I can see how a cheap knock-off laptop power supply might do that. That's why I will insist on only genuine branded ones (and not fakes, but the real deal) for our laptops. Luckily, I find that I can get them at goodwill at $1-2 each on good days and they clean up well. Something to keep in mind if you need a spare. ;)
I never ever use cheapo / non-genuine stuff, so that's not the issue. Good tips though.
However, the question remains on how capable is the "AVR" inside a laptop power adapter, and that I'm sure greatly varies with the model. Maybe someone has performed some tests, as I've seen done for the Line-R, e.g. here: https://www.youtube.com/watch?v=lZ0VZ8_pP2k
Laptop power adapters today are switched-mode power supplies. As long as their input voltage is within the operating range, the output shouldn't be affected. A cheap chinese unit might have inadequate internal filtering allowing noise to bleed through, but OEM stuff should be solid.
Most AVR behave differently -- they output an AC voltage that depends on the input AC voltage (that's what the tests are showing). To do this, they have an internal transformer that can boost or trim the voltage by a fixed percentage. They have an output voltage range and activate boost or trim as necessary to keep the output voltage within that window.
Expensive double-conversion UPSes act more like a laptop power adapter and generate a fixed AC voltage, but they're more expensive and generally less efficient. Some of APC's newer UPSes have an AVR that does double-conversion although it's not labeled as such.
Very informative. Thank you for sharing.
You mention that some model UPSs are doing double conversion--are these mainly the pure sine wave models?
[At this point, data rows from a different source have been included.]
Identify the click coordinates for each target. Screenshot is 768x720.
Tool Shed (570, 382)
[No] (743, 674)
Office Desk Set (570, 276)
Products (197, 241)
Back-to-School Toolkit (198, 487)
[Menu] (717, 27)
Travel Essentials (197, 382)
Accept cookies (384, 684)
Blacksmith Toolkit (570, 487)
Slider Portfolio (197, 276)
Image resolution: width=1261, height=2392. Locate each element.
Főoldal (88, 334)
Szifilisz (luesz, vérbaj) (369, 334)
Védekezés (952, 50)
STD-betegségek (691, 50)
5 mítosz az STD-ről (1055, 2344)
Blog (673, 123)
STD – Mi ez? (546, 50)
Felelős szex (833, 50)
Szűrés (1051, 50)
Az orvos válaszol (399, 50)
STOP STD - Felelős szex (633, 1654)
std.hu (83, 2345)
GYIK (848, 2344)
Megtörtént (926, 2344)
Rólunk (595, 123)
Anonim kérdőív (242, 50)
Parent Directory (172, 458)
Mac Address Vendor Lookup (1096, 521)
Valid point on switched-mode power adapters, voidstar. They should definitely do the typical AVR "boost" when targeting 230V. Not sure how much to expect for a "trim" function though.
Samir, I'm referring to some of the more expensive higher-VA SmartUPS' (yes, sine-wave).
Mihai, laptop power adapters and PC internal power supplies trim the voltage because the input voltage (230V AC) is greater than what they produce (various DC voltages, typically 30V or less). For example if you look at APC's offerings in laptop chargers, they offer 12V and 19V adapters. And if you look at the specs for one, they can operate from 100-240V AC generating 12V or 19V DC.
voidstar , I'm referring to what a laptop power adapter can do in case the input voltage goes overboard, say 250V AC (something the Line-R can help with, for example).
Agreed, the Line-R can help if the voltage goes above the power adapter's 240V limit.